Do what? She had to reel Gassot in. Get him to trust her. She remembered what Linh had said.

“War’s a series of mistakes,” she said. “But you couldn’t have been more than nineteen or twenty years old. What did you know? The important thing was you saved a Vietnamese man’s life. The life of this nun’s father.”

“What nun?”

“A Cao Dai nun named Linh asked me to bring her the jade figures.”

“She wasn’t a nun then.” Gassot flexed his knuckles but he still held the knife. “Not when we fought at Dien Bien Phu.”

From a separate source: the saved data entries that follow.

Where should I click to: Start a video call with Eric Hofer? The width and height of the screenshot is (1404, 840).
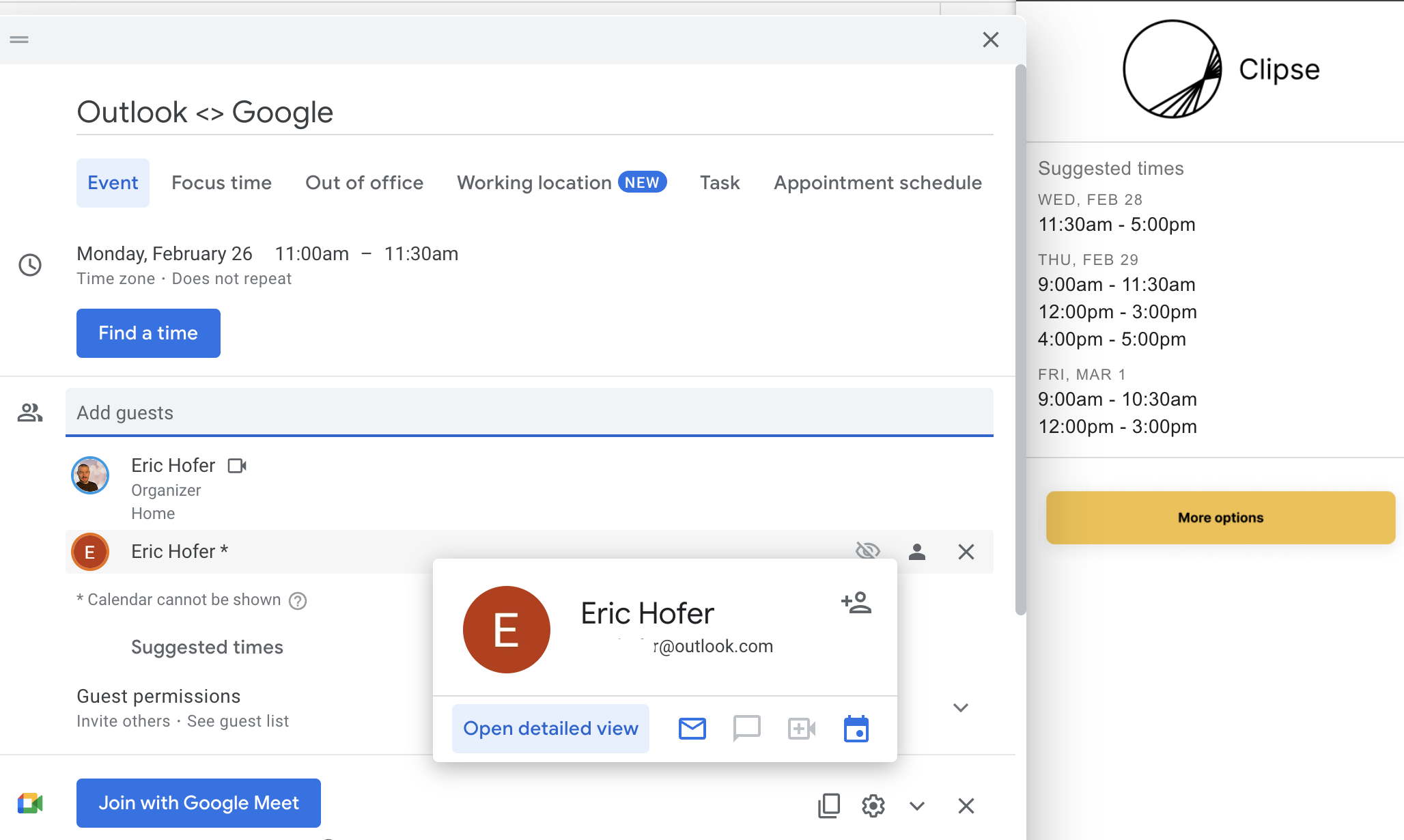(801, 728)
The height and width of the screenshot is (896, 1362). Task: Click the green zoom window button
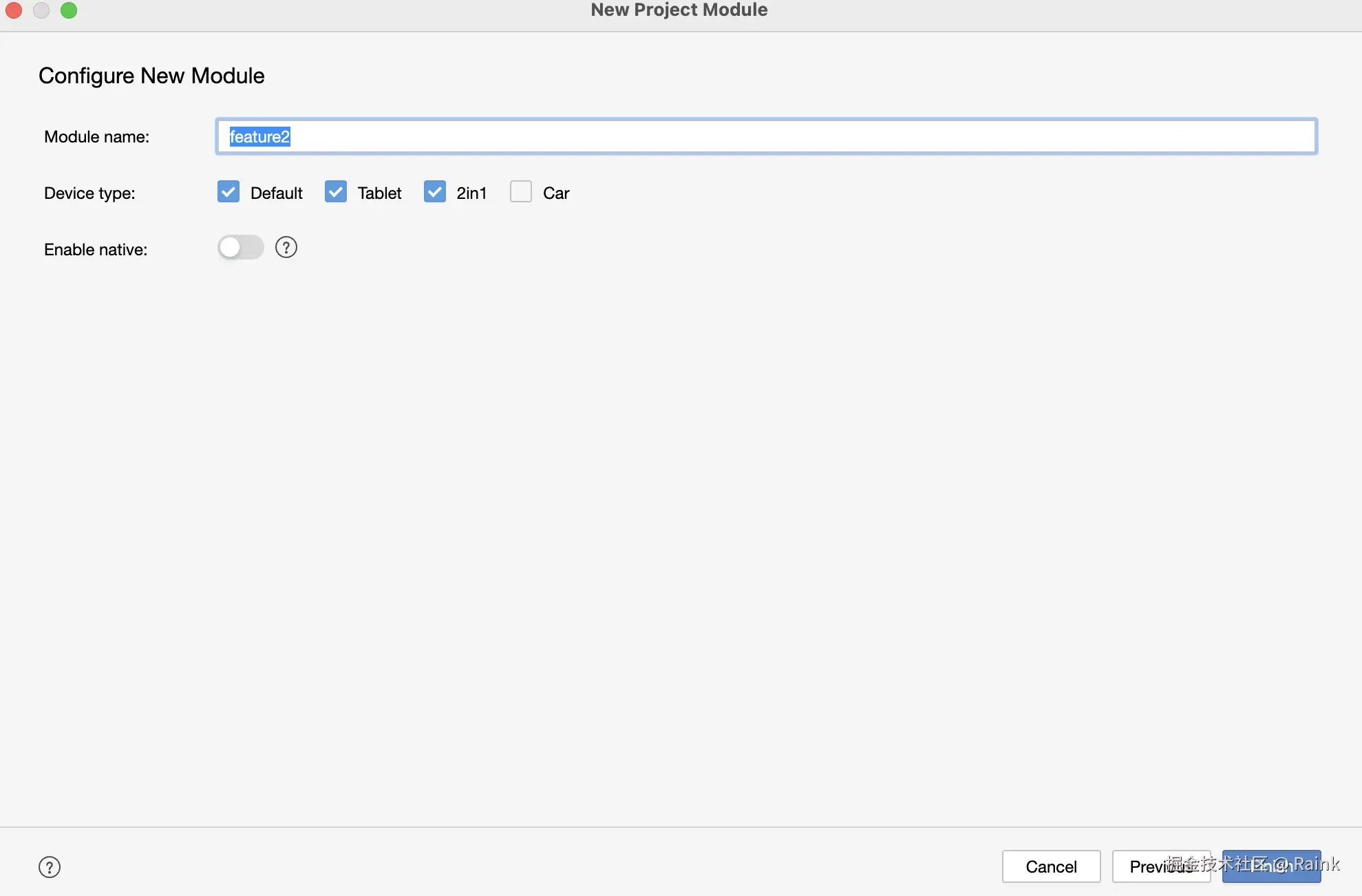[69, 10]
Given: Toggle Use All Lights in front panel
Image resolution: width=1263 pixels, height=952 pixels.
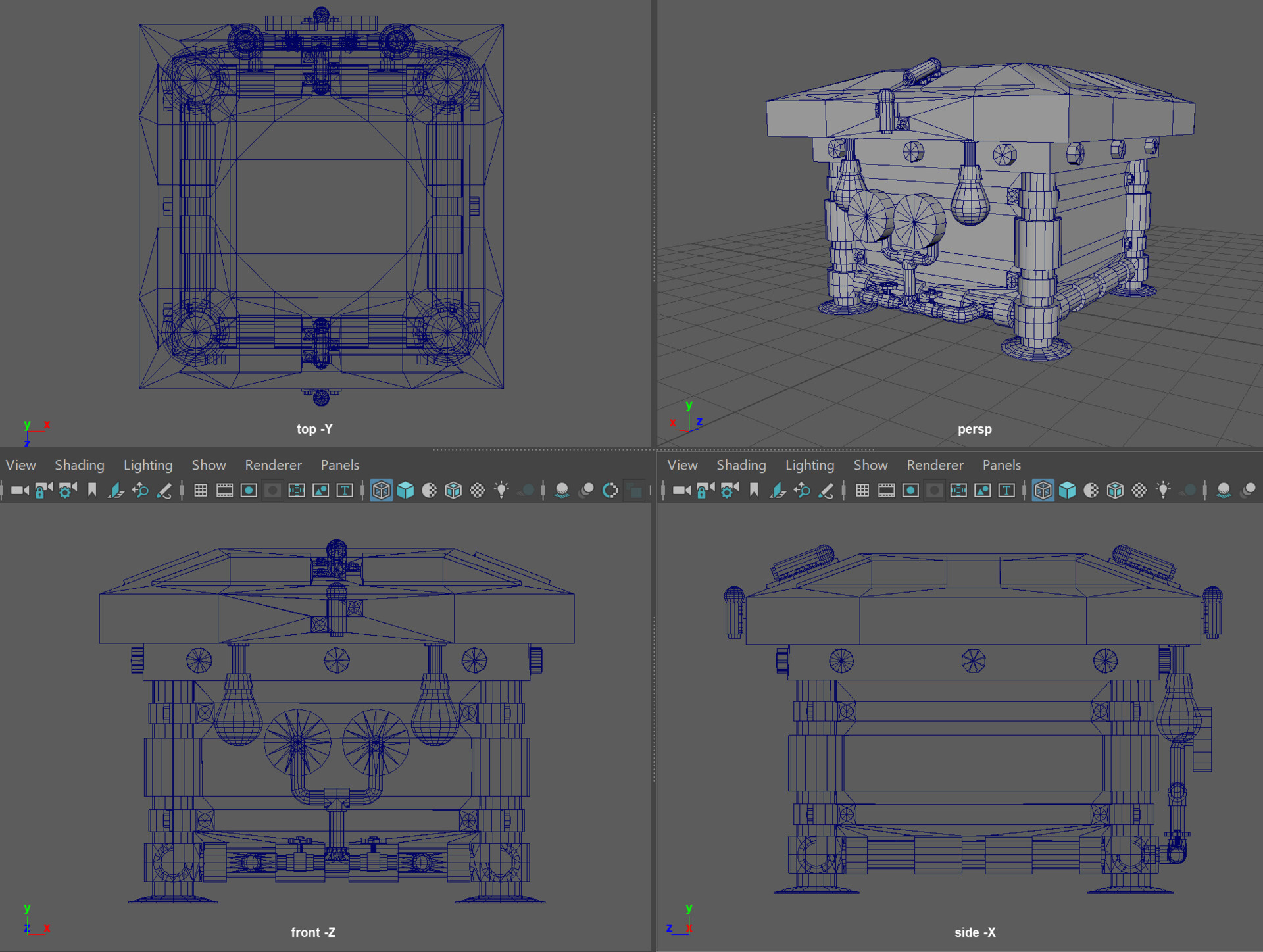Looking at the screenshot, I should tap(501, 490).
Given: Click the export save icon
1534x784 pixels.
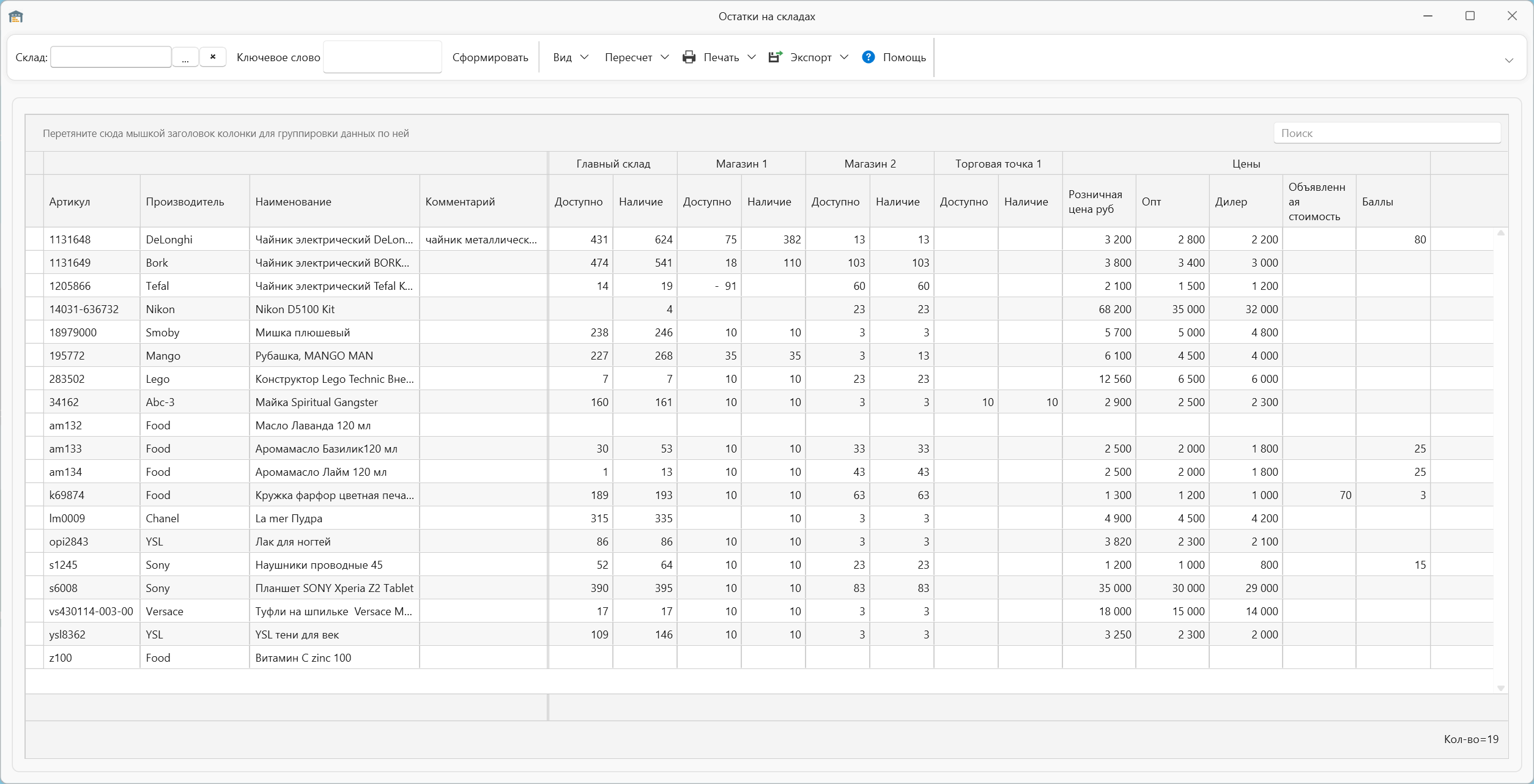Looking at the screenshot, I should (775, 57).

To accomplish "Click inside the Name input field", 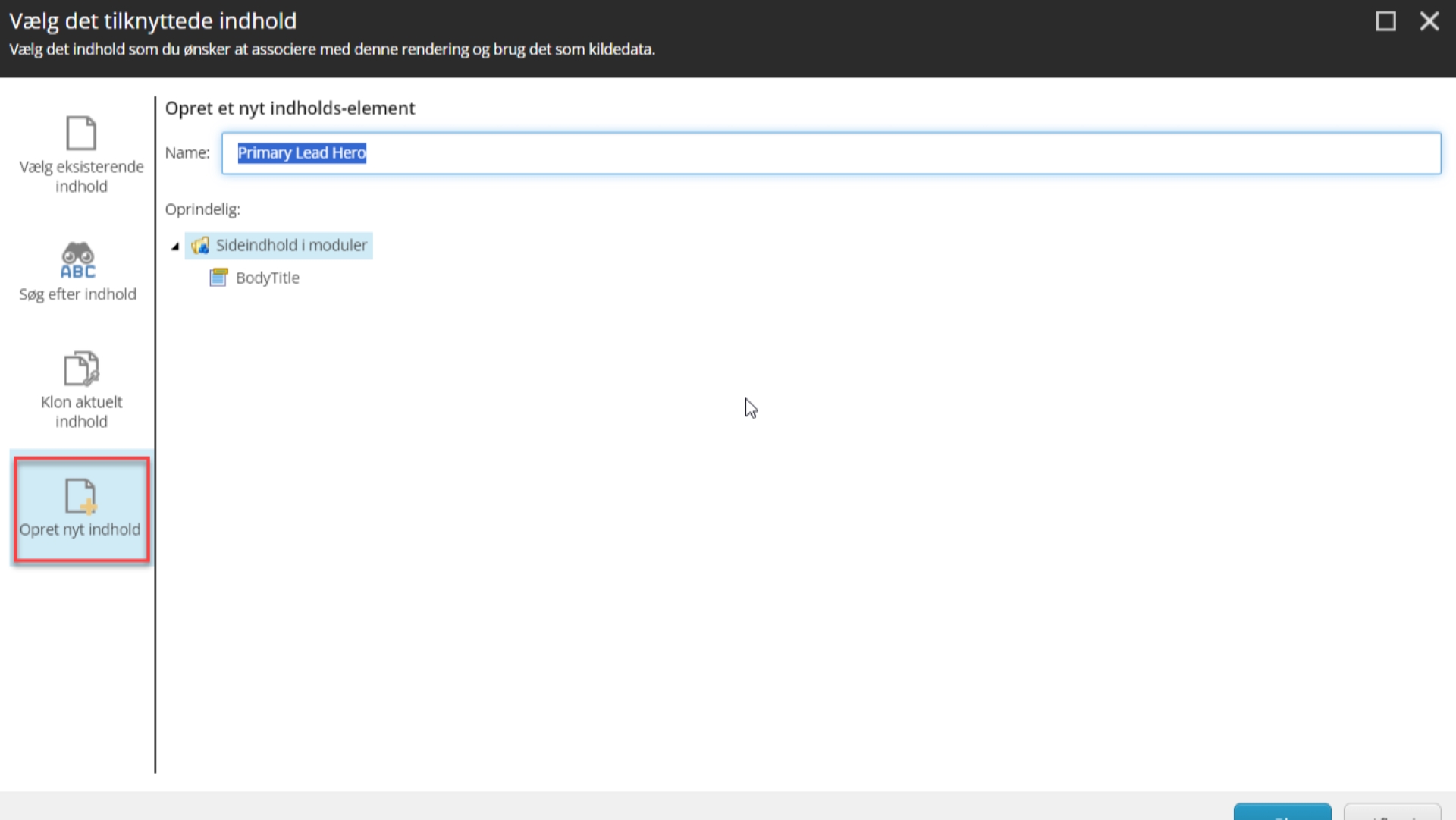I will coord(834,153).
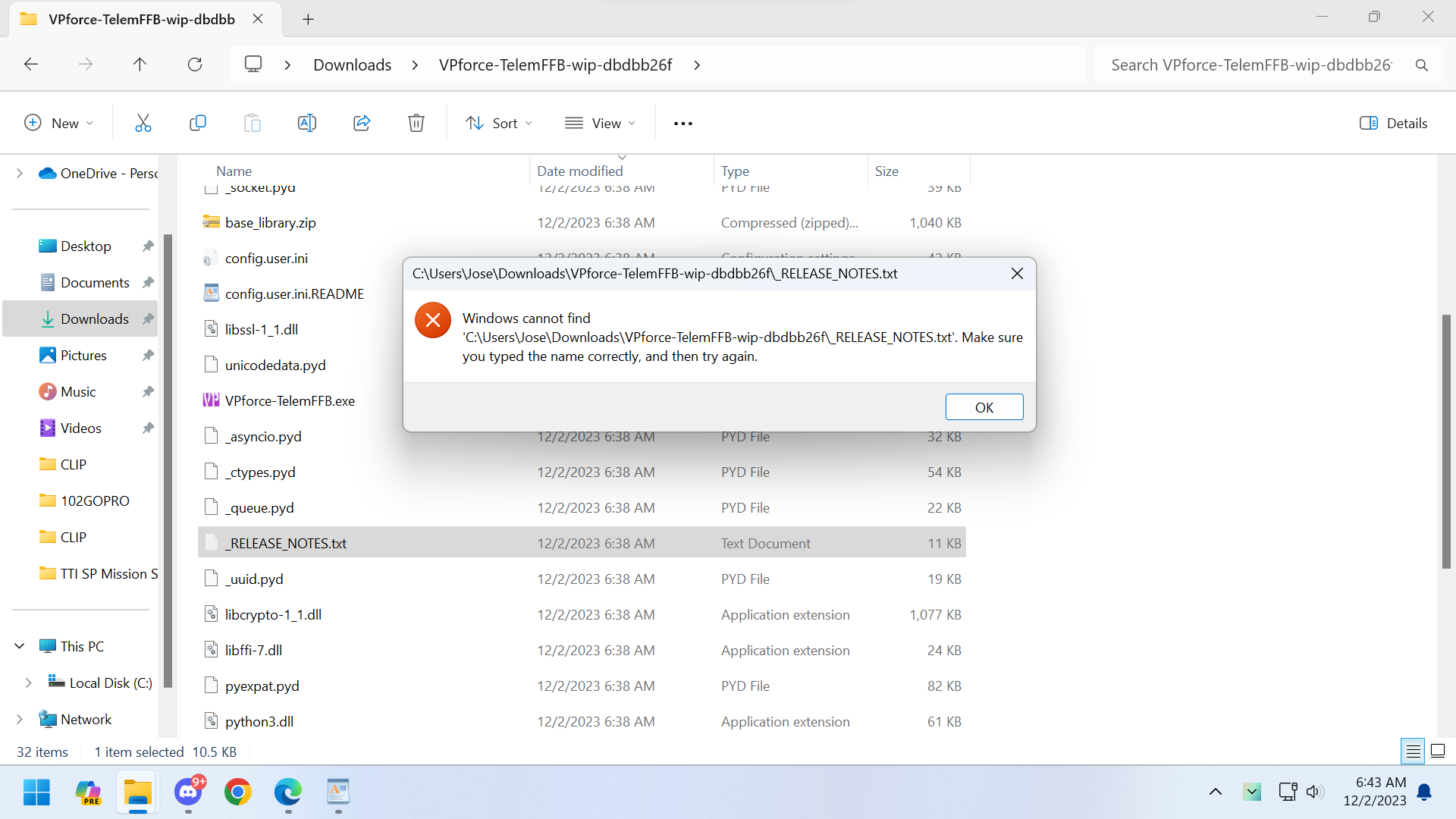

“His grandchildren are in need of the jade hoard. One’s in a Vietnamese prison for protesting the régime and his sister’s this nun who is petitioning the International Court of Justice to bring about his release,” she said, embellishing. “And you were in the Sixth Battalion, one of the men who looted the jade treasure after the battle.”

Gassot’s mouth trembled.

Aimée lifted the absinthe-green disk into the dull gray light. It glowed.

“Didn’t you find this?”

Gassot’s mouth trembled. He stepped closer and let out a deep breath. “And a lot more. We were surveying, digging trenches, but we hit an old ammunition box. There were twelve figures inside. The next day they were gone.”

She’d been right. She placed the jade disk on the rabbit hutch ledge, staying far away from Gassot’s knife.

“There’s another, isn’t there? It’s called the Dragon. The most sacred.”

Gassot turned over the small jade disk in his hands, then punched the rabbit hutch, his shoulders beaded with rain.

“You have it, don’t you?” she said. “And the dragon makes the set complete.”

“By rights they’re all ours. But I never saw them again.”

“A museum director put the figures up for auction here in Paris a month ago,” she told him. “Then they were withdrawn. He was murdered in the men’s bathroom of Parc Monceau. You know that, Gassot, don’t you?”

Silence. She saw defiance in his eyes.

“If the jade is stolen from its true owner, bad luck follows the thief,” he said.

“So you killed Thadée, then Albert, because he wanted a bigger share. Demanded it.” She was guessing. “Did you arrange to meet Dinard and murder him, too?”

Gassot shook his head. “Think what you want.” He turned the jade piece in his hand again.

“You’re not the only ones who want the jade,” Aimée said. “Albert’s wife said you and the others concocted some scheme.”